Using the line that contains "This screenshot has height=566, width=445." as the first line and the last line of the data as the final one, give every line in that range again exactly.

EXTRACTED DATA below:

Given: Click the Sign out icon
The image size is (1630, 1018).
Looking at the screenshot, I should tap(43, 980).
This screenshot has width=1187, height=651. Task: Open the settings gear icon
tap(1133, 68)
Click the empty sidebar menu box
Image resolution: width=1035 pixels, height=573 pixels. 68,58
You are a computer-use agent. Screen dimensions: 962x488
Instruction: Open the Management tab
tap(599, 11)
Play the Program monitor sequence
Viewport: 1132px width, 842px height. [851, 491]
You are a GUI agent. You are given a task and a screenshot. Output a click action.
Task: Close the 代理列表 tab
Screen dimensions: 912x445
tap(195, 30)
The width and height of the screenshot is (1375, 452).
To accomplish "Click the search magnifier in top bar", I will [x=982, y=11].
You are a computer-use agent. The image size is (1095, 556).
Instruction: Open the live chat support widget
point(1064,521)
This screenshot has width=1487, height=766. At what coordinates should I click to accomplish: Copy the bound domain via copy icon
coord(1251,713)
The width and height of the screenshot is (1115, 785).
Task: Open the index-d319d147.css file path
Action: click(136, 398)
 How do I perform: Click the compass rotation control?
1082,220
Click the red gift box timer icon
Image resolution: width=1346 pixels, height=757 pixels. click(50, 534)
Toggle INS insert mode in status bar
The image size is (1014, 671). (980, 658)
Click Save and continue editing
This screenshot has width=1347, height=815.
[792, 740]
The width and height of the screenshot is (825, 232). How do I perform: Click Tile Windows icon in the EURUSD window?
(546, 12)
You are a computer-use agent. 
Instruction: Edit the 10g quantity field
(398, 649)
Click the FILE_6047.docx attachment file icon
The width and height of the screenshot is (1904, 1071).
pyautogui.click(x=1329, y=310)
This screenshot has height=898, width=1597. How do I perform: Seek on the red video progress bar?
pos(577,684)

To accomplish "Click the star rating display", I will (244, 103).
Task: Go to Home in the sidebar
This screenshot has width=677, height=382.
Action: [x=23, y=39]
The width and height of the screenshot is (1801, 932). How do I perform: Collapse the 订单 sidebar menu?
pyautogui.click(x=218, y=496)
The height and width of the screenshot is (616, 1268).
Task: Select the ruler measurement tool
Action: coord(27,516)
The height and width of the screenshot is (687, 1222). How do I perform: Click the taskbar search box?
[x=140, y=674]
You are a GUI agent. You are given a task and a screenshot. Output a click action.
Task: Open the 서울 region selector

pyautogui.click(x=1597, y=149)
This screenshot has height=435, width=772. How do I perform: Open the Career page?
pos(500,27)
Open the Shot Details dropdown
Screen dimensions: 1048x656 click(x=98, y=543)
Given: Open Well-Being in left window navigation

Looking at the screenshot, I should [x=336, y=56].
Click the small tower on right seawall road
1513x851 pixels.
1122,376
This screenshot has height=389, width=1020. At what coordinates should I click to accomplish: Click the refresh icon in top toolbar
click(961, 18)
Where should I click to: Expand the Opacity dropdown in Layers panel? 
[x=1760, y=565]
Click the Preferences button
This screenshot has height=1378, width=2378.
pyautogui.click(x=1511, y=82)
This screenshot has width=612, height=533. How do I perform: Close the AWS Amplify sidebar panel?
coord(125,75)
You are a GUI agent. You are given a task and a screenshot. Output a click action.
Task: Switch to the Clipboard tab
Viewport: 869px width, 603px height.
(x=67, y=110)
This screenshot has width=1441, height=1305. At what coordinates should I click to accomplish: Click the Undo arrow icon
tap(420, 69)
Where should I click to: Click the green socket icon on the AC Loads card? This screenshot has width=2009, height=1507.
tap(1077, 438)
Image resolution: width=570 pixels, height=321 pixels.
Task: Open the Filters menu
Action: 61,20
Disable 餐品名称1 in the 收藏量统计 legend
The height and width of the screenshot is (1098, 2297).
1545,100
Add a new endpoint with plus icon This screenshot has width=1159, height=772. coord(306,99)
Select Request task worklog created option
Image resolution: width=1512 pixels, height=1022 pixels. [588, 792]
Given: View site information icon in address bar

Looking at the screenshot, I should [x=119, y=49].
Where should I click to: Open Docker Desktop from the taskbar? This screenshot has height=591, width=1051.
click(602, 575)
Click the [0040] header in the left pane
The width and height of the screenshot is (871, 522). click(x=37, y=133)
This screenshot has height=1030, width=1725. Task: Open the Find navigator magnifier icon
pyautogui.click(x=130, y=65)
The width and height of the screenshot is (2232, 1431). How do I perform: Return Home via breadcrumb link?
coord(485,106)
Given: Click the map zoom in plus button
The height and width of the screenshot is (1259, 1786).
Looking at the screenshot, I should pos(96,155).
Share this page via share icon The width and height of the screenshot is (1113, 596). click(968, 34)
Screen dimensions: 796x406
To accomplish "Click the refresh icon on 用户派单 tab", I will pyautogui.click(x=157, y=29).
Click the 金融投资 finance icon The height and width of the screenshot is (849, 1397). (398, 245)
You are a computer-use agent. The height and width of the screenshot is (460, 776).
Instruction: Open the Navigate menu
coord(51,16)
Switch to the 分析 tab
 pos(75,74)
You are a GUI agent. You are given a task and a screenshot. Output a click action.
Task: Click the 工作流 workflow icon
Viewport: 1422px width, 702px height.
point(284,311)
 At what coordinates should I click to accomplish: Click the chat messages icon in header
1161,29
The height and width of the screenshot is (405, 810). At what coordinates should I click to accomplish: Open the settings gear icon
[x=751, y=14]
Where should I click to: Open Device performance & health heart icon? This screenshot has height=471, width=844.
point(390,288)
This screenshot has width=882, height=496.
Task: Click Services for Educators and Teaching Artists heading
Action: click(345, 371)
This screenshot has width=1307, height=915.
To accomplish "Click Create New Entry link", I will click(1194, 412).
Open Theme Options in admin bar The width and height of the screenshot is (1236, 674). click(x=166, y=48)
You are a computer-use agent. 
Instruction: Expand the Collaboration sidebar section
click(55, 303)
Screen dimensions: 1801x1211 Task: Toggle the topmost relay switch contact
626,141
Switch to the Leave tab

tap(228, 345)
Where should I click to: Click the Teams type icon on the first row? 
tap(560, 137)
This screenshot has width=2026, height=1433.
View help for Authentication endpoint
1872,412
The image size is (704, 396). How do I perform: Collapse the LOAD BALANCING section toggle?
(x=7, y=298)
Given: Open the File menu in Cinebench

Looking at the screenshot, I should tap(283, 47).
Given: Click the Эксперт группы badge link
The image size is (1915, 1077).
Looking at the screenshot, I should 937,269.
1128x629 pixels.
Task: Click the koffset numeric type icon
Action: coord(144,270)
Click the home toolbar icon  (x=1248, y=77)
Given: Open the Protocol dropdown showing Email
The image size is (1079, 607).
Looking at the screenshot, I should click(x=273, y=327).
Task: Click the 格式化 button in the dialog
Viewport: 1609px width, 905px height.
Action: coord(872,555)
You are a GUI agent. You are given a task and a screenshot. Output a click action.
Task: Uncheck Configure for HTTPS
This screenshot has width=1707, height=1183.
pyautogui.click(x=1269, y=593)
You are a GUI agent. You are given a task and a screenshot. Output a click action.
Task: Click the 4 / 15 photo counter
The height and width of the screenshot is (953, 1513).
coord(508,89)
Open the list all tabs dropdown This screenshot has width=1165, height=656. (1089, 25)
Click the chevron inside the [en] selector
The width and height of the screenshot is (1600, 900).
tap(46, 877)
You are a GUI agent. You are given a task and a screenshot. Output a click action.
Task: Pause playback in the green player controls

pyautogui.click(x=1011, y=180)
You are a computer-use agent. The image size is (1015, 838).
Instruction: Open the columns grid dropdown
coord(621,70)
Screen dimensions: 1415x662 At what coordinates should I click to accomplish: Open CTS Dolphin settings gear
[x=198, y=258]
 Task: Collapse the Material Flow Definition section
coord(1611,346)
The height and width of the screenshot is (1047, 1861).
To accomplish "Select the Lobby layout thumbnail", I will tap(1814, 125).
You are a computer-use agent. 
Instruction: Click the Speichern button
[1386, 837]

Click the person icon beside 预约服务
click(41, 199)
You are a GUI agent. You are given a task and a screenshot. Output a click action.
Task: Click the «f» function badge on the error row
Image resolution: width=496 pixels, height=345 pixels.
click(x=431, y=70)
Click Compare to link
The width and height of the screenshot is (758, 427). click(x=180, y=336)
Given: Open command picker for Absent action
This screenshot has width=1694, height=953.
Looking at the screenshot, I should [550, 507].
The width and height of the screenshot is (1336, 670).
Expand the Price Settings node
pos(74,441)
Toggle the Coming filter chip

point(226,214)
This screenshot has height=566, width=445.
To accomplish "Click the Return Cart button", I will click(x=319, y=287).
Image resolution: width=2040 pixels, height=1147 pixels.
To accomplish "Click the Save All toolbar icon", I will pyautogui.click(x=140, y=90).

End of EXTRACTED DATA.

*RESPONSE AREA*.
This screenshot has height=566, width=445.
To accomplish "Click the Return Cart button", I will click(x=319, y=287).
Image resolution: width=2040 pixels, height=1147 pixels.
To accomplish "Click the Save All toolbar icon", I will pyautogui.click(x=140, y=90).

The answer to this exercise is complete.